Frankly, I believe that Twitter is already great. They have an enormous user base and the participation is off the charts.

The problem is, I cannot for the life of me see how this platform is able to monetize itself into a viable, hugely profitable business. Granted, Twitter now is a profitable business, but my understanding that a significant part of their revenue comes from search agreements from Google.

So, how does Twitter expect to drive significant PROFIT growth on a foundation defined by 160 character sentences?

Purchasing a 50% random sample of all tweets in real time is reported to be $360,000 per year [1]. Apparently you can get the 100% feed for a negotiated price. If they can sell many licenses for those feeds, which I think that they can, they have the potential for real profit growth. I too was very skeptical of Twitter's profit potential until this service launched.

1. http://www.readwriteweb.com/archives/twitter_to_sell_50_of_a...
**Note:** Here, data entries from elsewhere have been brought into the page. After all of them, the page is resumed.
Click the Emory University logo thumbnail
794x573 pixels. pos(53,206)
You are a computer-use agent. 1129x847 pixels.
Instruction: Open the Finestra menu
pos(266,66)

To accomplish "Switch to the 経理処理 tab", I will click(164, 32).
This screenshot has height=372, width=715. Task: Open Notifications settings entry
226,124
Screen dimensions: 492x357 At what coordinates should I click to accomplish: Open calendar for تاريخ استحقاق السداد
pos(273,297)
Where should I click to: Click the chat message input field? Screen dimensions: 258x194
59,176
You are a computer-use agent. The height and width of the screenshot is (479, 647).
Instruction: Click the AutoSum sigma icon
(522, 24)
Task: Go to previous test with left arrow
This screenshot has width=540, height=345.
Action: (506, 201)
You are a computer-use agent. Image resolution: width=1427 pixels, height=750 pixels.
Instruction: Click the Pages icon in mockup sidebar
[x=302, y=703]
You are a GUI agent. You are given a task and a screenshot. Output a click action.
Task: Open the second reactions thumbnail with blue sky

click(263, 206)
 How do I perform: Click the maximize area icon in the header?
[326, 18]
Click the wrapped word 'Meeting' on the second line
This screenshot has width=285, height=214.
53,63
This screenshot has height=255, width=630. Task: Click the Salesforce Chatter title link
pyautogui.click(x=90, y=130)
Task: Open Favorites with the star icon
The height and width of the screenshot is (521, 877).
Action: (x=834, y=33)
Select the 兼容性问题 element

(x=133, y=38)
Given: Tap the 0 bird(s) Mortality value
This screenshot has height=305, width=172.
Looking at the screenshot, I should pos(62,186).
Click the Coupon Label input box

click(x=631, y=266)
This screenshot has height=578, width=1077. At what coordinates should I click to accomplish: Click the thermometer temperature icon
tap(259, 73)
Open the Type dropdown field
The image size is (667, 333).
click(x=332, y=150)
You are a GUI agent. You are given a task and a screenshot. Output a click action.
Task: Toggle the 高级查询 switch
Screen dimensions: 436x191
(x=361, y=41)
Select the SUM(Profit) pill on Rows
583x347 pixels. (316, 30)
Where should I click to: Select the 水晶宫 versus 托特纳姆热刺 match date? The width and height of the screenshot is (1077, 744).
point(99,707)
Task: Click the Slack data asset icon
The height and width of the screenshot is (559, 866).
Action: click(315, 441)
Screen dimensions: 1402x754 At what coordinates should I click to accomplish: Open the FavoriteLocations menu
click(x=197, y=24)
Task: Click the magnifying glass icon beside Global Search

Do the math on this in your head --- many/most? of the Global 2k don't need a full Twitter feed; what's US Gypsum gonna do with it? --- and you're left with a total addressable market that doesn't come close to justifying their purported valuation.

I'm not being down on Twitter. Just, whatever the monetization plan is, this can't be it.

The real money is in targeted advertising — you could pitch ads based upon the keywords of the tweetstream. The trouble is that next to Facebook Twitter hasn't really worked at this. On facebook within 24 hours I can be running an ad campaign with highly sophisticated tools on a budget of $25. If I only have $25 Twitter doesn't seem to care that I exist, in fact they only start to care if you've got $60k a year to invest in ads: http://business.twitter.com/advertise/start
it may be just me, but I don't see how losing ev williams, jack dorsey is really at Square even though they say he's still there (I wonder what really his involvement at twitter is or more of a morale thing) and now loss of Greg Pass, is positive for twitter. For such a huge, emerging quasi startup/business, it smells like trouble to me when everyone responsible for building the site is jumping ship so early.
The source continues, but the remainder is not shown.